- _Exercise instructions_:
Output, word for word, the lines of this listing that fall between the line with "生信基础 (22, 103)" and the line with "进化专题 (76, 1943)", counting both of those lines, and no others.
____
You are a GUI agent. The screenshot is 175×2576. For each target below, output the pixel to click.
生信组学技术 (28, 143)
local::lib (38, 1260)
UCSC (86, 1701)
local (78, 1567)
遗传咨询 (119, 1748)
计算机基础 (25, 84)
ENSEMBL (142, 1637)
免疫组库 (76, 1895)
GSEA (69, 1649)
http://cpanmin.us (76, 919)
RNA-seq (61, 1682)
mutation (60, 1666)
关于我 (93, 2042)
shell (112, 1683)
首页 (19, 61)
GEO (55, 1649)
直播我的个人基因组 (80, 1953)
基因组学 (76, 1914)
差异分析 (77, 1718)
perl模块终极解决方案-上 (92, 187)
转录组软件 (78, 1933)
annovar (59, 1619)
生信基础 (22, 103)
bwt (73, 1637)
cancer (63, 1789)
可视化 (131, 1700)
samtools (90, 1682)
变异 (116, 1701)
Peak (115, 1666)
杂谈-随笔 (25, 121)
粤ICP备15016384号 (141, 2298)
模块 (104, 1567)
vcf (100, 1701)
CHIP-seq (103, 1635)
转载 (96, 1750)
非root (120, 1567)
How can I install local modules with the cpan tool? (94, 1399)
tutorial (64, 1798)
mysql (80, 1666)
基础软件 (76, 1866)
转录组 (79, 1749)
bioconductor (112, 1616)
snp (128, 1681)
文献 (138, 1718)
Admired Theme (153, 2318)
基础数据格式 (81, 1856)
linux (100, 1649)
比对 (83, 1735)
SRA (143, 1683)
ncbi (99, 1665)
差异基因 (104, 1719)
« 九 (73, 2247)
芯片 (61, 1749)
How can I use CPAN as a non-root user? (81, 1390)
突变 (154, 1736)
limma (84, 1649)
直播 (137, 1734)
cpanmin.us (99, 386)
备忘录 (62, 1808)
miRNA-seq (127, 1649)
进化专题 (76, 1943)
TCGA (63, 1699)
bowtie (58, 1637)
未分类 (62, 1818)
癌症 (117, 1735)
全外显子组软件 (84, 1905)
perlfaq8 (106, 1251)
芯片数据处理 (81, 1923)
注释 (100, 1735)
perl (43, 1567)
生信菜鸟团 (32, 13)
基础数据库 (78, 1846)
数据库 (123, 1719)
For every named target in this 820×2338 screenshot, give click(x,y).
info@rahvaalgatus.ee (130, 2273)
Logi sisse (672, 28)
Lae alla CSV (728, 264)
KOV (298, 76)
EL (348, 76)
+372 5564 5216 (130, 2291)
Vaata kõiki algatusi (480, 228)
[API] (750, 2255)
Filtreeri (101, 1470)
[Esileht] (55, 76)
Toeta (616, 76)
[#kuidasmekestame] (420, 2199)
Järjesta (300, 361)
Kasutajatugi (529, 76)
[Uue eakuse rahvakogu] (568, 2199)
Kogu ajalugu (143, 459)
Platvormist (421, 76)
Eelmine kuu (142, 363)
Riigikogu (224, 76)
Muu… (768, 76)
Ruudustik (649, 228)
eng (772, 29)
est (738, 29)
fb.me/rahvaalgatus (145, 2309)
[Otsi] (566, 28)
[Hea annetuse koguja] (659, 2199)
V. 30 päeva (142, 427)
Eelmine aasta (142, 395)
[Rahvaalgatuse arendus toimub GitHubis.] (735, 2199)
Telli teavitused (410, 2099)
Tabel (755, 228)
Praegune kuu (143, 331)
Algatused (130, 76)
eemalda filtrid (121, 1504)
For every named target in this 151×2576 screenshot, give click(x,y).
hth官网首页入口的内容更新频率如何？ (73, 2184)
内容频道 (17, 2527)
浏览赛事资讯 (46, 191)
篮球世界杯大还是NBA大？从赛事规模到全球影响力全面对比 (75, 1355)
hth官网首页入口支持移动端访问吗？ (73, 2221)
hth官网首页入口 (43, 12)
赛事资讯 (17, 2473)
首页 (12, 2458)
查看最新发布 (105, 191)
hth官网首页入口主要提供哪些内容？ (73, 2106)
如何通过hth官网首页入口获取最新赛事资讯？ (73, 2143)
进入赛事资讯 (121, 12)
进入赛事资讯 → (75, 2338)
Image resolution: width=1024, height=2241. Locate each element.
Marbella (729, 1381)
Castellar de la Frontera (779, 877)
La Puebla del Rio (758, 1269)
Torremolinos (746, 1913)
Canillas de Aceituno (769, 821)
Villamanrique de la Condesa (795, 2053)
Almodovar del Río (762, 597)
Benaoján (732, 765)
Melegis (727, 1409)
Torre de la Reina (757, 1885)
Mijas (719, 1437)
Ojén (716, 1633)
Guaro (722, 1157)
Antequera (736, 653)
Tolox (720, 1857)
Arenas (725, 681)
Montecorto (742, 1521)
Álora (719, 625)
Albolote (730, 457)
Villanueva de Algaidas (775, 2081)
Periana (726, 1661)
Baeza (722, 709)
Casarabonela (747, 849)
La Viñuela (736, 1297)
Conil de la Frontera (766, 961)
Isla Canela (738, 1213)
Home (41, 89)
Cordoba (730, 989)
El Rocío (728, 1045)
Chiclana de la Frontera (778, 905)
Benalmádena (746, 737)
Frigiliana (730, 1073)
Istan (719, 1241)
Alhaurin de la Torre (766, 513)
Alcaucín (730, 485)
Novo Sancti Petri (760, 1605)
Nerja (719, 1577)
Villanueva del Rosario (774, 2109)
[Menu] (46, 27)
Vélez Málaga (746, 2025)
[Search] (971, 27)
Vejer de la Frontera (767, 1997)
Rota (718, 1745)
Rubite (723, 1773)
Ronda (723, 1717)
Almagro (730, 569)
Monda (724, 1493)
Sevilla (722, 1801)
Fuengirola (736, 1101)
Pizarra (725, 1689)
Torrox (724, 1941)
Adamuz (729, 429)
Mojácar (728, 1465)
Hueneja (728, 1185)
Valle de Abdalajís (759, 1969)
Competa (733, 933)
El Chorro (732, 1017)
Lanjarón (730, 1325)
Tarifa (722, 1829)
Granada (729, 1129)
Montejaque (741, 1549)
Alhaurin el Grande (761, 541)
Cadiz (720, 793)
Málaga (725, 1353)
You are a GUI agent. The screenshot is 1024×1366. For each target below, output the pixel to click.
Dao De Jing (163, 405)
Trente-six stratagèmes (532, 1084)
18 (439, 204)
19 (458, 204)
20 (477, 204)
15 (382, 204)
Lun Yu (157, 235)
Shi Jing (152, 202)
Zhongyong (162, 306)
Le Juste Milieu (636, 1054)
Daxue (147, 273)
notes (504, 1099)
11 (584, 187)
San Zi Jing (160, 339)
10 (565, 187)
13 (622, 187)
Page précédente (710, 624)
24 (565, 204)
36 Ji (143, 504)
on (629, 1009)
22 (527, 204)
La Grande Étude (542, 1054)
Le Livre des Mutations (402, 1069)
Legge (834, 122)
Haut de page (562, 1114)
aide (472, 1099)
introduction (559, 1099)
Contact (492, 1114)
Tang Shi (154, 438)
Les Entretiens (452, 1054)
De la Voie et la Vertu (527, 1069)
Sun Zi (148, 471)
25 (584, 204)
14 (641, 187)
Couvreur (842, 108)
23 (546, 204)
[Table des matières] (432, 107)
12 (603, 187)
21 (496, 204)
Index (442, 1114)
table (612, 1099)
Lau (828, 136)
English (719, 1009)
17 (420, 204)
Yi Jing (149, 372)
____
- _Exercise answer_:
生信基础 (22, 103)
bwt (73, 1637)
cancer (63, 1789)
可视化 (131, 1700)
samtools (90, 1682)
变异 (116, 1701)
Peak (115, 1666)
杂谈-随笔 (25, 121)
粤ICP备15016384号 (141, 2298)
模块 (104, 1567)
vcf (100, 1701)
CHIP-seq (103, 1635)
转载 (96, 1750)
非root (120, 1567)
How can I install local modules with the cpan tool? (94, 1399)
tutorial (64, 1798)
mysql (80, 1666)
基础软件 (76, 1866)
转录组 (79, 1749)
bioconductor (112, 1616)
snp (128, 1681)
文献 (138, 1718)
Admired Theme (153, 2318)
基础数据格式 (81, 1856)
linux (100, 1649)
比对 (83, 1735)
SRA (143, 1683)
ncbi (99, 1665)
差异基因 (104, 1719)
« 九 (73, 2247)
芯片 (61, 1749)
How can I use CPAN as a non-root user? (81, 1390)
突变 (154, 1736)
limma (84, 1649)
直播 (137, 1734)
cpanmin.us (99, 386)
备忘录 (62, 1808)
miRNA-seq (127, 1649)
进化专题 (76, 1943)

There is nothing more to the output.